Uitspraak
1.Procesverloop in cassatie
2.Beoordeling van het eerste cassatiemiddel
3.Beoordeling van het tweede cassatiemiddel
4.Beslissing
20 mei 2025.
Hoge Raad
In deze zaak heeft de Hoge Raad op 20 mei 2025 uitspraak gedaan in een cassatieprocedure tegen een arrest van het gerechtshof Den Haag van 20 december 2022. De verdachte, geboren in Turkije in 1962, was betrokken bij een criminele organisatie en had zich schuldig gemaakt aan voorbereidingshandelingen voor het vervaardigen van heroïne, evenals opzettelijk vervaardigen van heroïne. Het beroep in cassatie werd ingesteld door de verdachte, vertegenwoordigd door de advocaten R.J. Baumgardt en M.J. van Berlo. De advocaat-generaal E.J. Hofstee concludeerde tot vernietiging van de bestreden uitspraak, maar alleen wat betreft de duur van de opgelegde gevangenisstraf, en verwerping van het beroep voor het overige.

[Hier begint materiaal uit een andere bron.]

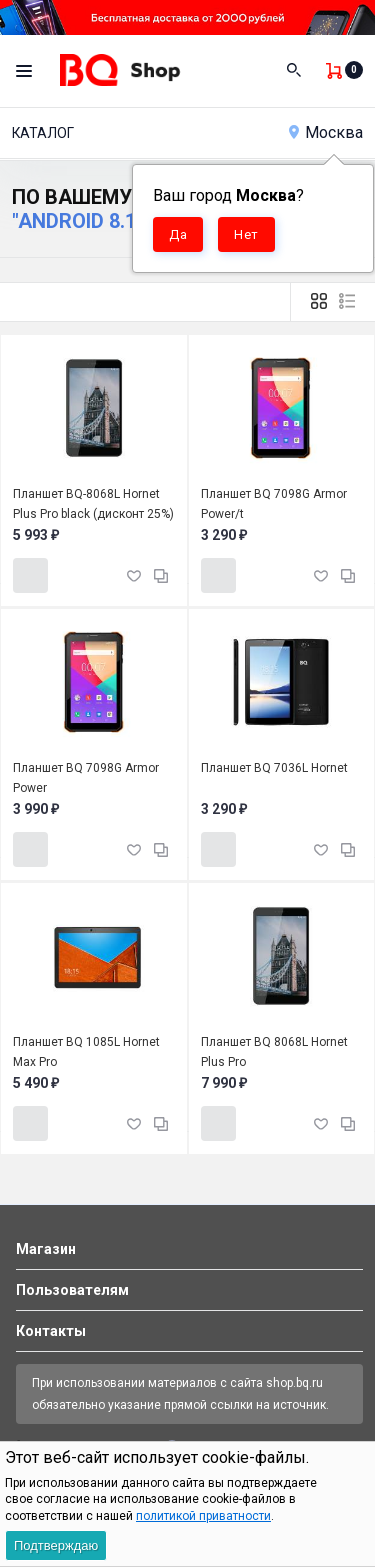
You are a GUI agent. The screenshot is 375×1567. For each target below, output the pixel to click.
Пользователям (72, 1290)
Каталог (43, 133)
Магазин (46, 1249)
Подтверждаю (56, 1545)
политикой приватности (203, 1516)
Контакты (51, 1331)
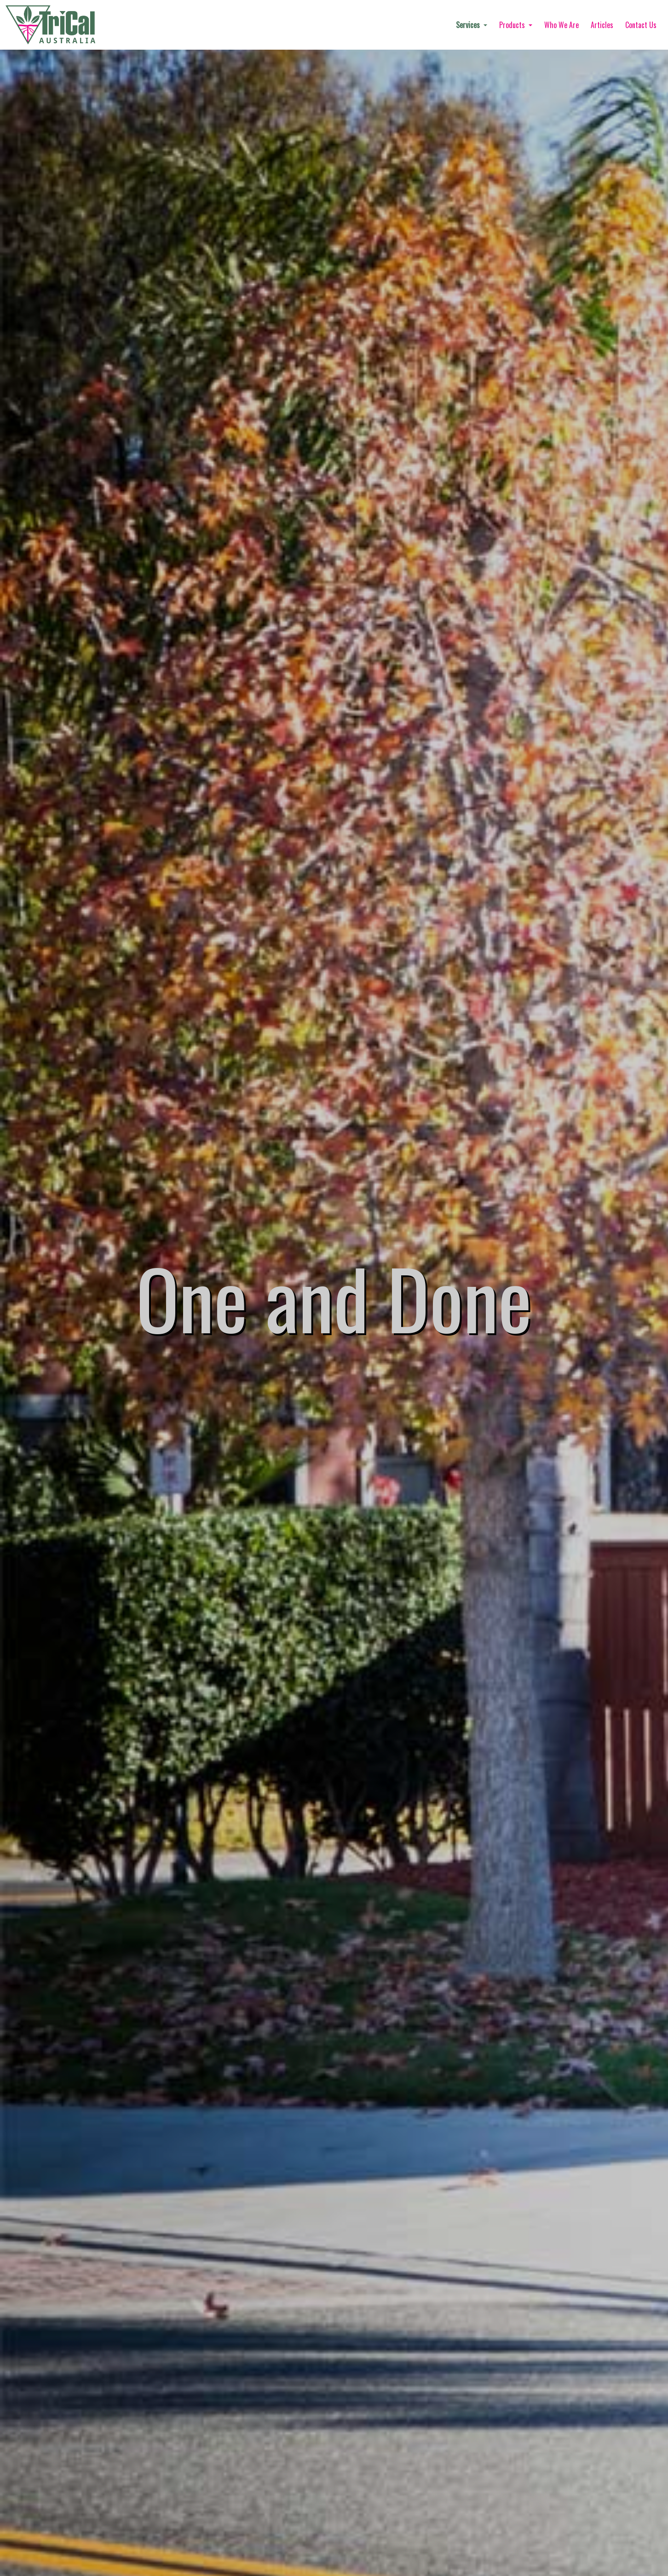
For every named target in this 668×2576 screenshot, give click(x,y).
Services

De Hoge Raad heeft de klachten over de uitspraak van het hof beoordeeld en geconcludeerd dat deze niet konden leiden tot vernietiging van de uitspraak. Bij de beoordeling van de klachten was het niet nodig om te motiveren waarom het oordeel was gekomen, aangezien dit niet van belang was voor de ontwikkeling van het recht. Echter, het tweede cassatiemiddel, dat betrekking had op de overschrijding van de redelijke termijn zoals bedoeld in artikel 6 lid 1 van het EVRM, werd gegrond bevonden. De Hoge Raad oordeelde dat de redelijke termijn was overschreden, omdat de stukken te laat door het hof waren ingezonden en meer dan twee jaar waren verstreken na het instellen van het cassatieberoep. Dit leidde tot een vermindering van de opgelegde gevangenisstraf van vijf jaren en vijf maanden naar vijf jaren en twee maanden.
In de beslissing heeft de Hoge Raad de uitspraak van het hof vernietigd, maar uitsluitend wat betreft de duur van de opgelegde gevangenisstraf, en het beroep voor het overige verworpen.